In der angeschlagenen CDU sorgte das schwache Resultat für neue Kritik. "Die Wahlziele wurden verfehlt. Wenn man weiß, dass Bürgermeisterwahlen Personenwahlen sind, muss man frühzeitig überzeugende Angebote aufbauen", sagt Christdemokrat Roland Wöller, der die Debatte seit der Landtagswahlschlappe mit anführt. "Der ganze Landesverband - auch der Vorstand - muss das Defizit ernst nehmen", fordert Wöller und zielt damit auch auf Milbradt. Jetzt müsse sich die CDU in Görlitz und Dresden bewähren.

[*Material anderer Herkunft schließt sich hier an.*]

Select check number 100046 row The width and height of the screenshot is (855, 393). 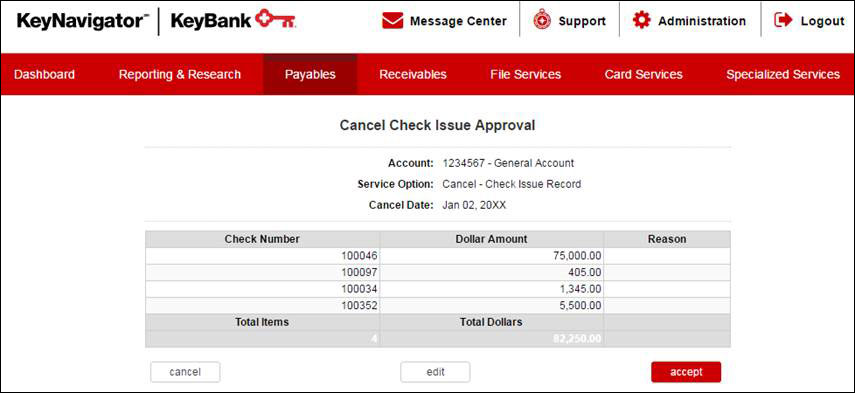click(x=438, y=256)
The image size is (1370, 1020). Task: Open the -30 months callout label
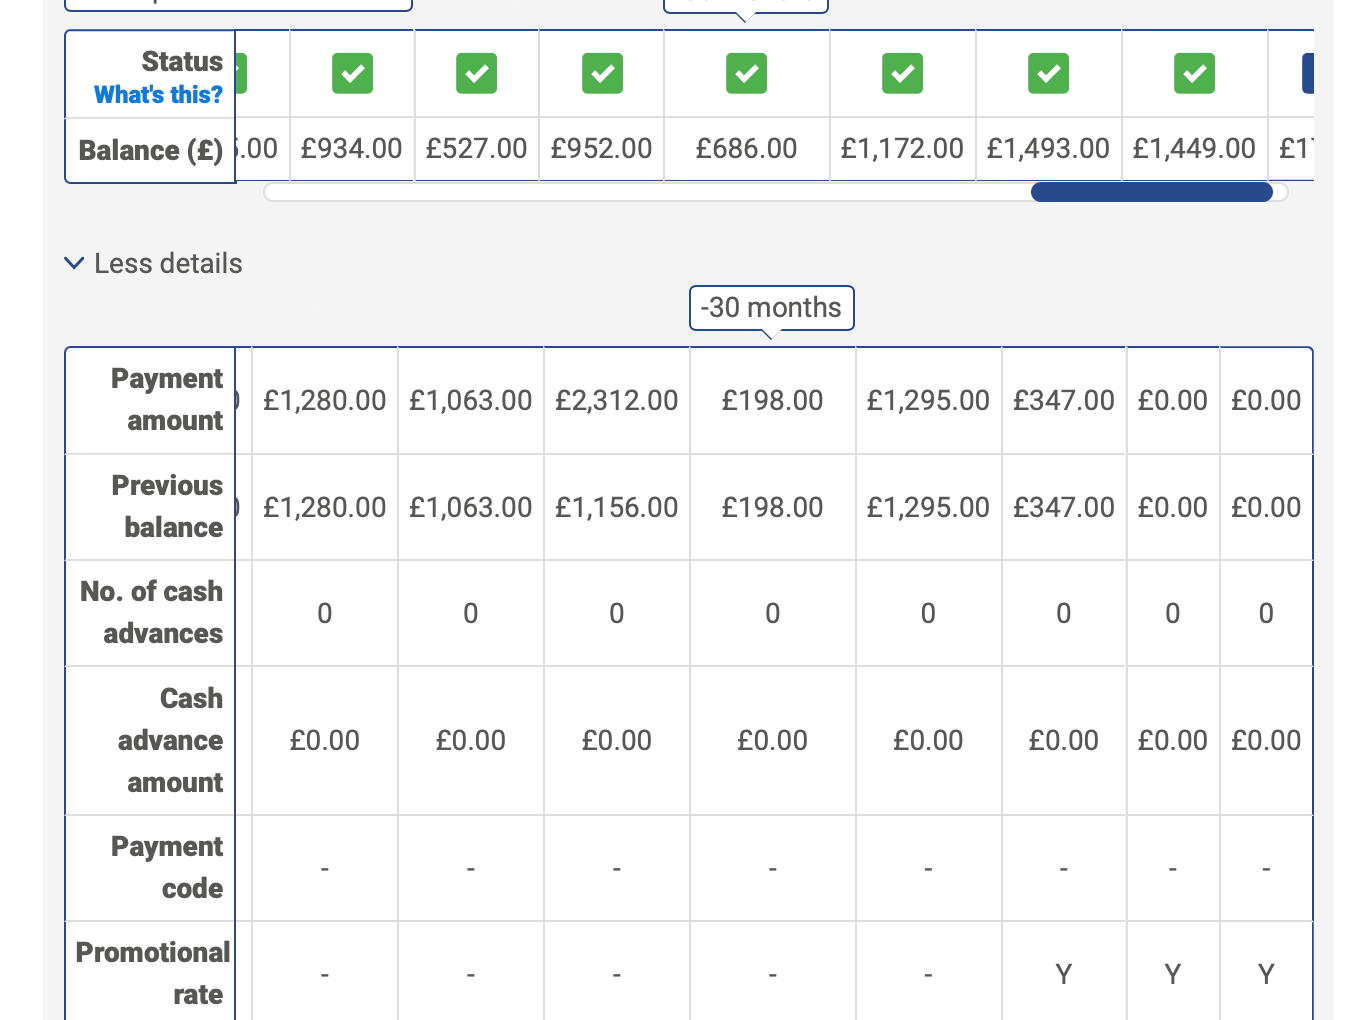pos(771,308)
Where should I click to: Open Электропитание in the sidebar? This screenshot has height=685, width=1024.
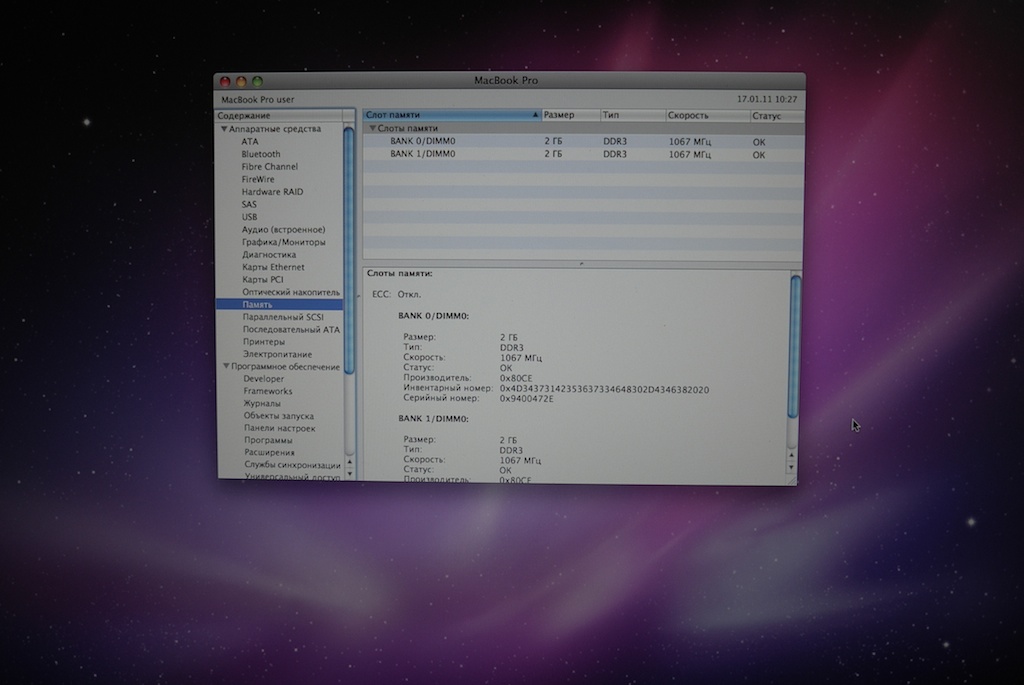277,354
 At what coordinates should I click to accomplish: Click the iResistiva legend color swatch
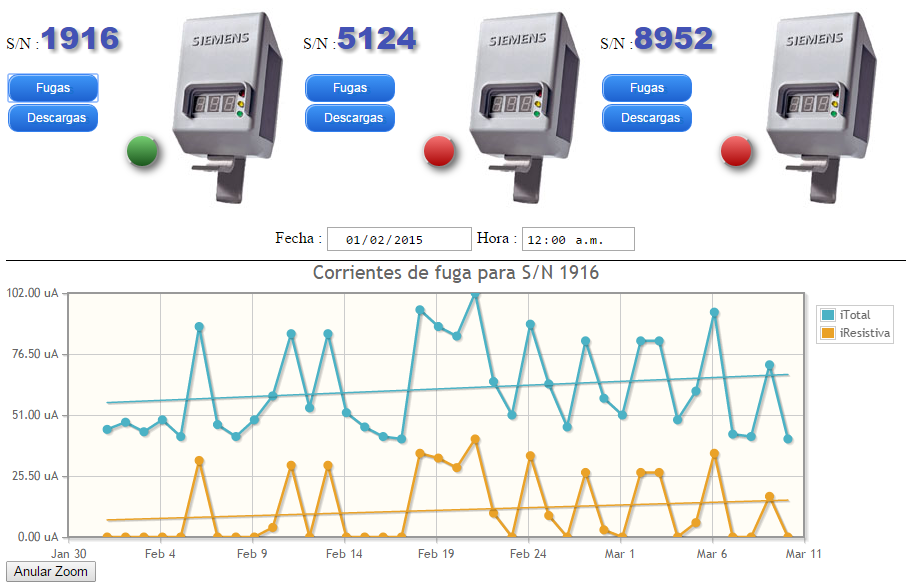tap(827, 333)
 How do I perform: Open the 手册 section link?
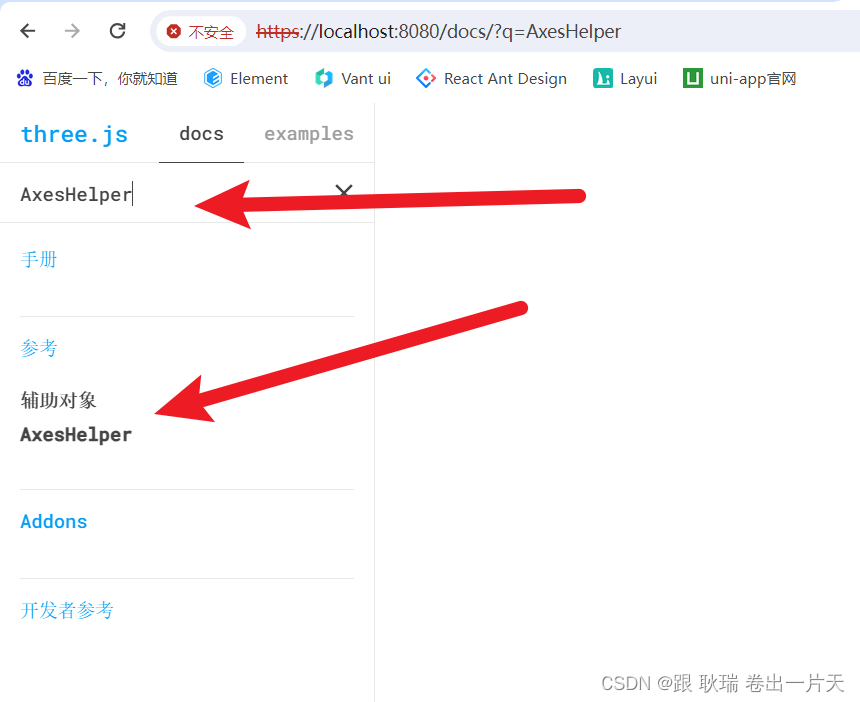[x=39, y=259]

In Leipzig hatte sich die CDU im Vorfeld der Wahl schon mit der Kandidatensuche schwer getan. Clemen habe man letztlich Wohlwollen bei künftigen Personalentscheidungen zugesagt, wenn er antrete, munkelt man in der CDU-Fraktion. In der Staatskanzlei wurden aber schon vorm Wahltag Bedenken laut, ob er ein zweistelliges Ergebnis einfährt. Leipzig dürfte beim Parteitag in zehn Tagen in Bad Düben eine Rolle spielen, auch wenn sich Generalsekretär Michael Kretschmer betont gelassen gibt: "Bei Bürgermeisterwahlen gelten eben eigene Gesetze. Wir bekommen andernorts auch 80 oder 90 Prozent."

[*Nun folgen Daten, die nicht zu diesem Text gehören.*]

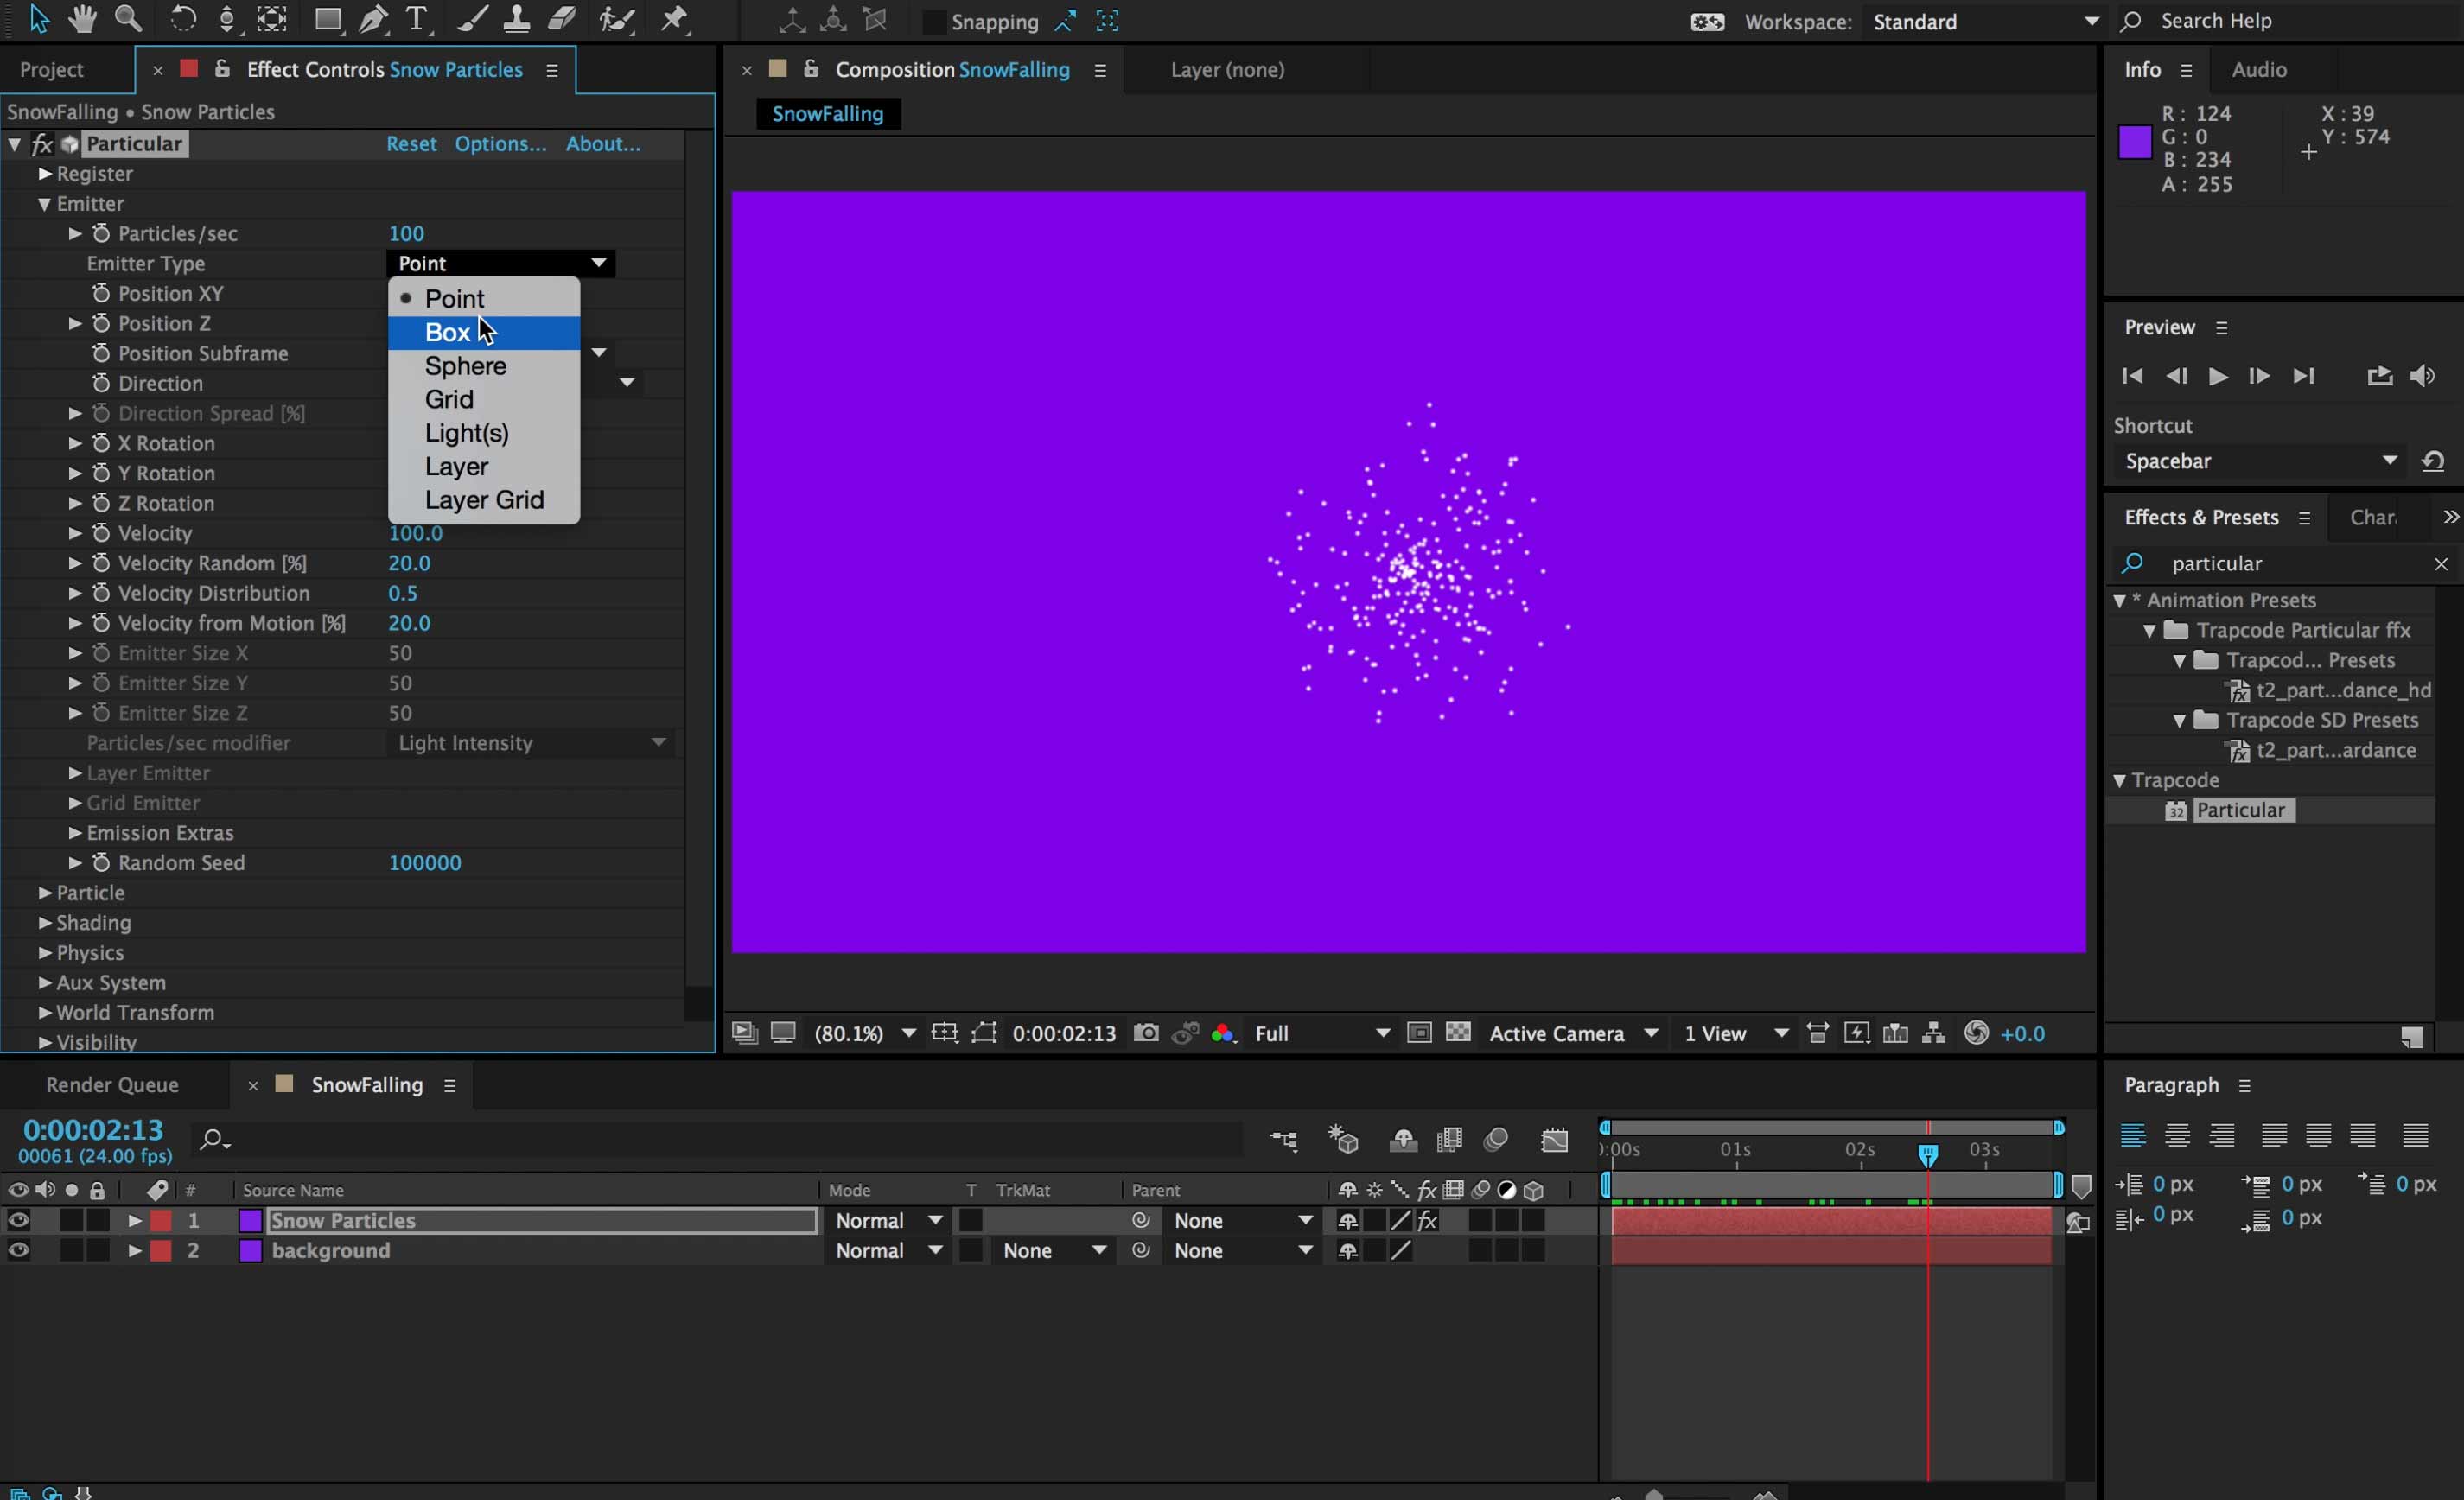Click the Sphere emitter option

point(467,366)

Der Dresdner Politikwissenschaftler Werner J. Patzelt geht derweil mit der CDU hart ins Gericht: "Die Union ist über einen Versuch, für das städtische Publikum attraktiv zu sein, nicht hinausgekommen. Sie trifft nicht die Erwartungshaltungen und Sichtweisen der Großstädter und agiert an den Leipzigern vorbei." Die Union finde sich offenbar mit ihrer Minderheitenrolle ab. Aufatmen folgt auf die schlappen 2,4 Prozent für die NPD. Patzelt: "Die NPD-Präsenz ist offensichtlich kein Selbstläufer in Sachsen."

Zufrieden ist die PDS: Das 15,8-Prozent-Ergebnis für Barbara Höll habe gezeigt, dass ihre Partei zweitstärkste Kraft in Sachsen sei, so PDS-Chefin Cornelia Ernst, auch wenn man mehr Stimmen erhofft hatte.